Gap 3: Loss Function Misalignment: The loss function $\mathcal{L}$ is a mathematical proxy for what we actually care about. In classification, we approximate the goal “maximize accuracy on real-world data where mistakes have serious consequences” with the loss function “minimize cross-entropy on labeled training samples.” In regression, we approximate “make predictions useful for downstream decision-making” with “minimize mean squared error.” These are not equivalent.
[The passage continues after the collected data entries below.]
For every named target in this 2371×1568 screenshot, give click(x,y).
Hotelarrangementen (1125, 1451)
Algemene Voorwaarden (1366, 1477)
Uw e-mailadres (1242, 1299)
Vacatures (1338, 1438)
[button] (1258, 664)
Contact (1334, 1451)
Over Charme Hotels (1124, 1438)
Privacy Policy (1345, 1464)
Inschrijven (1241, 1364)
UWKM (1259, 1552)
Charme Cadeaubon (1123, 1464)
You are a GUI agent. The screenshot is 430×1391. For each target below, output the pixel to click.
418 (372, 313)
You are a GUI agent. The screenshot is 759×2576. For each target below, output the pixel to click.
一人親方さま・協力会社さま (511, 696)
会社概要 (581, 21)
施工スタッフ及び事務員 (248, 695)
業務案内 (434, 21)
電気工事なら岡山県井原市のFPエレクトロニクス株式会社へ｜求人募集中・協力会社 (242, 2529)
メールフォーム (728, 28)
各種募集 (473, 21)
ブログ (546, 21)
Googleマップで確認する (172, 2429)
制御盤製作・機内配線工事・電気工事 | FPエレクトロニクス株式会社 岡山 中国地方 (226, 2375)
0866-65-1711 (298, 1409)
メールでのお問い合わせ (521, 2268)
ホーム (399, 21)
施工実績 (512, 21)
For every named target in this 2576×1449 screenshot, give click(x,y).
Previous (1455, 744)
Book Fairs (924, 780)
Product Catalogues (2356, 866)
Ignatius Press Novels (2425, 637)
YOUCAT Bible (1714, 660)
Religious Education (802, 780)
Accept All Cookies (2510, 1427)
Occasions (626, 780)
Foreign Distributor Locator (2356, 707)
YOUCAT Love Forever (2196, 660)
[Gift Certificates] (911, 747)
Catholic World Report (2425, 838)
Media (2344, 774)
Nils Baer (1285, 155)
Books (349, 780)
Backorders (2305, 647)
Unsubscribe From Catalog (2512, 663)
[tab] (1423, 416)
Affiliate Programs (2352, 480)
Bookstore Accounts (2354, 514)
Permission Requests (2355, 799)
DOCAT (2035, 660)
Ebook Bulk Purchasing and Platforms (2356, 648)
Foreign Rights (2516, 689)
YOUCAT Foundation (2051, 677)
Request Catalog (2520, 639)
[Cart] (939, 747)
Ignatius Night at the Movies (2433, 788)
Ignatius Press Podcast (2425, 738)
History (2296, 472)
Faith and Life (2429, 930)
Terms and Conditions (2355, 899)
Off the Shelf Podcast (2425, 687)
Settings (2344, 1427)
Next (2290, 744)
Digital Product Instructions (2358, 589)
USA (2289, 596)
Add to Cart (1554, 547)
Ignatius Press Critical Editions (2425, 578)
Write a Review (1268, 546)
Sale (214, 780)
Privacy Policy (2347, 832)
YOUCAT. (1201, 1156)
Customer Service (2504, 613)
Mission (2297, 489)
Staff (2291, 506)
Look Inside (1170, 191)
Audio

As the problem becomes more consequential (medicine, criminal justice, hiring), the gap between the mathematical objective and the actual human goal grows.

Gap 4: Computational Intractability: Even if the problem is well-specified and the objective is correct, finding the global optimum may be computationally impossible. Many optimization problems are NP-hard; finding the exact solution requires time exponential in the problem size. We use heuristics (gradient descent, simulated annealing, genetic algorithms) that find local optima, which may be arbitrarily far from the global optimum. For some problem structures, even local optima are hard to find.

Gap 5: The Meta-Problem: Optimization finds the best solution according to a metric we chose. But we did not optimize the choice of metric itself. The decision to optimize accuracy rather than fairness, or revenue rather than user welfare, is a meta-level choice made by humans (or encoded in organizational structure) before optimization begins. Optimization cannot solve this meta-problem; it can only expose it.

Each of these gaps is fundamental. No amount of additional data, compute, or algorithmic sophistication closes all of them simultaneously.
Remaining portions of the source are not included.